Inteligencia Artificial (IA)
Nvidia hires key engineers from Groq, including its founder, a Google AI chip expert.
Gianro Compagno
2025-12-26
5 min read
Nvidia strengthens its commitment to Artificial Intelligence by closing a licensing agreement with the startup Groq, known for its innovative Language Processing Unit (LPU), a chip specialized in AI inference. As announced, several key executives from Groq, including its founder and CEO Jonathan Ross, will join Nvidia, although the startup will continue to operate independently under a non-exclusive licensing agreement.
Groq, valued at approximately $6.9 billion after raising $750 million in its latest funding round, was founded by former Google engineers who were involved in the development of the first TPU chips, direct competitors to Nvidia's GPUs in large-scale machine learning tasks.
Despite the integration of talent, sources cited by Business Insider state that Nvidia will not acquire Groq, and the financial details of the agreement have not been disclosed by either party.
This move is part of a growing trend in Silicon Valley, where major tech companies are opting for licensing agreements and talent acquisitions instead of traditional purchases.

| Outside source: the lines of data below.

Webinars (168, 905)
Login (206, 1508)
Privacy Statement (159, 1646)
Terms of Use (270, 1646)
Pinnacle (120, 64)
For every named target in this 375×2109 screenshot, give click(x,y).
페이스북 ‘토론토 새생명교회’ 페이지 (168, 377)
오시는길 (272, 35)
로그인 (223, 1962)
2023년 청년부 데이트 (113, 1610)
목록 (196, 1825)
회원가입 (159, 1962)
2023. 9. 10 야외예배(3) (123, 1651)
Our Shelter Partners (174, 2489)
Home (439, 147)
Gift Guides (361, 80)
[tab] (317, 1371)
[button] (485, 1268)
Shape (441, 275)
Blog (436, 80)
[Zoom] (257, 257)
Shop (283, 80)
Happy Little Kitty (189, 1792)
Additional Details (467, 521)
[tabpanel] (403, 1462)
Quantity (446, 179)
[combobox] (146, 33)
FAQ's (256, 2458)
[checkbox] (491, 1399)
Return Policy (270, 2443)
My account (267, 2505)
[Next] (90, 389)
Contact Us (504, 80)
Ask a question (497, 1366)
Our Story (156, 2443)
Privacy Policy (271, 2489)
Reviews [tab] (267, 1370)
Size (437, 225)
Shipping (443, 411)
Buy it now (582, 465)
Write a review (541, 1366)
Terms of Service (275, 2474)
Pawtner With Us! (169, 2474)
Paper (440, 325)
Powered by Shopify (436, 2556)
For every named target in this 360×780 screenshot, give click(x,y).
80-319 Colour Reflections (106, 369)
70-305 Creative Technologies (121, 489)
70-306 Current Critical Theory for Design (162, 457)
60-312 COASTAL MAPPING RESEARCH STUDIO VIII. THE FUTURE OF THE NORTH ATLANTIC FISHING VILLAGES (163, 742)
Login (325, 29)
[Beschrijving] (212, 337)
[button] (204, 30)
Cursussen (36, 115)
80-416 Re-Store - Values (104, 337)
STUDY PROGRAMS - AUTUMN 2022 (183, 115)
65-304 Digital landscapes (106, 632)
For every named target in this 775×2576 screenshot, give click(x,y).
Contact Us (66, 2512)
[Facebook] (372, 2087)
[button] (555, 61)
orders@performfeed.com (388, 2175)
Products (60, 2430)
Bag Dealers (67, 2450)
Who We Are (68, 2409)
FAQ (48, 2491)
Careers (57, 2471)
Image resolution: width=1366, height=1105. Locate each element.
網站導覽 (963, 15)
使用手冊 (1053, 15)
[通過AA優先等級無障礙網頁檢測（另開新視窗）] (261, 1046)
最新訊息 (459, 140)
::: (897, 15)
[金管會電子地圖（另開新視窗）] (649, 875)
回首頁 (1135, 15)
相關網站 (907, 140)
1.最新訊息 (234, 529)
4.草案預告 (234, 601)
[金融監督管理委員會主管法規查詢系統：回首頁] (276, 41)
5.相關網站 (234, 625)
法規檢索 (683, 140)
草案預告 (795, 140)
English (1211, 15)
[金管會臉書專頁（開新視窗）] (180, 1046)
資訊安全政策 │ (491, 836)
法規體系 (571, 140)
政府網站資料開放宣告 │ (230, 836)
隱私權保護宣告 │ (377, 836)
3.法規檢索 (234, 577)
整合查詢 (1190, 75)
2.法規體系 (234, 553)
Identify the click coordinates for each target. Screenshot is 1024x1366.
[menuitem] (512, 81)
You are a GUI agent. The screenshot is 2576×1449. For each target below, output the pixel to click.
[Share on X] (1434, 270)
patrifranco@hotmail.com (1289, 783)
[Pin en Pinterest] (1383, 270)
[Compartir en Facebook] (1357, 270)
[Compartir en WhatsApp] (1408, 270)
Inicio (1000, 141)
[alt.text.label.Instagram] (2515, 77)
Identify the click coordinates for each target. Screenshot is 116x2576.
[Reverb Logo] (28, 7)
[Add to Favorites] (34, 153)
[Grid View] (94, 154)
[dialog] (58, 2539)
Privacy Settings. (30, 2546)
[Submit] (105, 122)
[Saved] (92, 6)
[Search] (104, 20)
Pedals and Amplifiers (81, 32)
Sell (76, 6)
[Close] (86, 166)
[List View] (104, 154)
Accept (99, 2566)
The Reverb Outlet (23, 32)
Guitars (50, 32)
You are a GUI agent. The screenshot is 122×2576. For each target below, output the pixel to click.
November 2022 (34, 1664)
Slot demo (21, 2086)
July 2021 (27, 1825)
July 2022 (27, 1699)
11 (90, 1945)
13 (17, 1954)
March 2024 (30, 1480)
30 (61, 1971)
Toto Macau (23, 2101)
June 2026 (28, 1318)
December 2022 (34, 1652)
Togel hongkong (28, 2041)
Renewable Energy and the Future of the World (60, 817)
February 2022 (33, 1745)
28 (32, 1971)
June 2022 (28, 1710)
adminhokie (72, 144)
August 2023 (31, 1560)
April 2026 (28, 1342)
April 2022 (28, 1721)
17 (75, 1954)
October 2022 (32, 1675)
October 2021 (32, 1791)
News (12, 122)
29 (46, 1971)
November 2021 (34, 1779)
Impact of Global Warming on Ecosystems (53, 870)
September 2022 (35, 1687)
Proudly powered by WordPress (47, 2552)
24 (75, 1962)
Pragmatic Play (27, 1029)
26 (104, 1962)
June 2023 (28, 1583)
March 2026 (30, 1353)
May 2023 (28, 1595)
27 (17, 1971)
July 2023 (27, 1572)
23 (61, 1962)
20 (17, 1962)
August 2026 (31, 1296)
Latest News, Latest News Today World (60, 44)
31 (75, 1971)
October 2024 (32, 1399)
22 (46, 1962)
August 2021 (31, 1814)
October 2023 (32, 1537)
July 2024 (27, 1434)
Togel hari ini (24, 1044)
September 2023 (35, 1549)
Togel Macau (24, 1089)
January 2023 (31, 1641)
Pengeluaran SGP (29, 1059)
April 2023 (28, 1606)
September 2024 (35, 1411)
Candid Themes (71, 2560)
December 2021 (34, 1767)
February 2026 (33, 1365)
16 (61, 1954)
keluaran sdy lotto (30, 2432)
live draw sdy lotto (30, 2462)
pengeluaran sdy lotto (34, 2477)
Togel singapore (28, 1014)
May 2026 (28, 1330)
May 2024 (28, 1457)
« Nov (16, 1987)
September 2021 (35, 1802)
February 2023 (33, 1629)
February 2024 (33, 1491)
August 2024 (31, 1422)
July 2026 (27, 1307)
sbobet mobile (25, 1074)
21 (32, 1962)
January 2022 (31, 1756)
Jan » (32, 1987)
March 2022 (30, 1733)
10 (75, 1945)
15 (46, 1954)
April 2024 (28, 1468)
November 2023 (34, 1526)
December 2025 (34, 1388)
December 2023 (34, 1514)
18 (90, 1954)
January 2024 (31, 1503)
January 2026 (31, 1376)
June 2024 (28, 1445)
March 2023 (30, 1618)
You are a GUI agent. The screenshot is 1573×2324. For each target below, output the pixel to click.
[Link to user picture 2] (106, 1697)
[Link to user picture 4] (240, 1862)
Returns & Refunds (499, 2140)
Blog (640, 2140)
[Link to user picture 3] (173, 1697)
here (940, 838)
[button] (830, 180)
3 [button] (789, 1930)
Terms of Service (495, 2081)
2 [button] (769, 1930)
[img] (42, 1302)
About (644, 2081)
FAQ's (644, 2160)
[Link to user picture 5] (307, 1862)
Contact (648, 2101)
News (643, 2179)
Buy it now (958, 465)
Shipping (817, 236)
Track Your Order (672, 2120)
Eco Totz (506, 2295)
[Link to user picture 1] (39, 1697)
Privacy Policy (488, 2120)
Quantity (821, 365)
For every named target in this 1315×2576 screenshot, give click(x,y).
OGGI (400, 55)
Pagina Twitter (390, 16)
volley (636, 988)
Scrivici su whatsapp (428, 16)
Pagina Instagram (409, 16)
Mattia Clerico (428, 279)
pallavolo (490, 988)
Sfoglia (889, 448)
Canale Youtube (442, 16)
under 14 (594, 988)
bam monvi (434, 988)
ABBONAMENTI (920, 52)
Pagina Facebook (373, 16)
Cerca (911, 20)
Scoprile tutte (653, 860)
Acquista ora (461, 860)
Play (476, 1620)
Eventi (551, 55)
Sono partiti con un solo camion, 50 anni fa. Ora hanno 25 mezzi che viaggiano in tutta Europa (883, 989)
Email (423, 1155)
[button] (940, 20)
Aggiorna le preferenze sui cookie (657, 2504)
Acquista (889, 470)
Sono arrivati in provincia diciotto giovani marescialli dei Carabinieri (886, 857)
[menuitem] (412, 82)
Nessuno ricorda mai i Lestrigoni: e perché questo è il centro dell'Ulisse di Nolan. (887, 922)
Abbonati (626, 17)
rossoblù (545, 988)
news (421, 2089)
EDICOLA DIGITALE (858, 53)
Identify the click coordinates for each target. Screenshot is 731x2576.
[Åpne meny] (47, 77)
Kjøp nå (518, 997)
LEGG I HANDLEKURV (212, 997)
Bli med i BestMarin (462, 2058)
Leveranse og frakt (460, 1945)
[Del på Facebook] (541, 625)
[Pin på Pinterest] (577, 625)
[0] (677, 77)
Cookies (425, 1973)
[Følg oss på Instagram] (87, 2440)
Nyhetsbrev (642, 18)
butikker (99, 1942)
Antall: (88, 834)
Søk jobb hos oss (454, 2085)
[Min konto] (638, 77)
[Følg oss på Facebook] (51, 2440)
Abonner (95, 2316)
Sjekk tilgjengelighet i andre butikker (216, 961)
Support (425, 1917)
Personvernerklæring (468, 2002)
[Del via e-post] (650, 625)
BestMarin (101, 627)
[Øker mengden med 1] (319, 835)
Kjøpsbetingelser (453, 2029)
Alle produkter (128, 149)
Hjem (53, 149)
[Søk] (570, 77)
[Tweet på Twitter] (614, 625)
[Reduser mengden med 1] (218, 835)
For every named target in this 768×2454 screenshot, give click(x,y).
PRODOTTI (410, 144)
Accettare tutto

Recent examples include Google's investment in Character.AI, where only the founders and part of the team were incorporated, and the partnerships of Adept and Inflection with Amazon and Microsoft, respectively.
Meta has also followed this strategy, investing nearly $14 billion for a 49% stake in Scale AI and bringing in its CEO, Alexandr Wang, to lead Meta Superintelligence Labs. However, not all of these agreements are successful: OpenAI's failed acquisition of Windsurf left many employees in uncertainty, while Google and Cognition absorbed different groups from the team.
These operations reflect the fierce competition for AI talent and the evolution of growth strategies in the tech sector.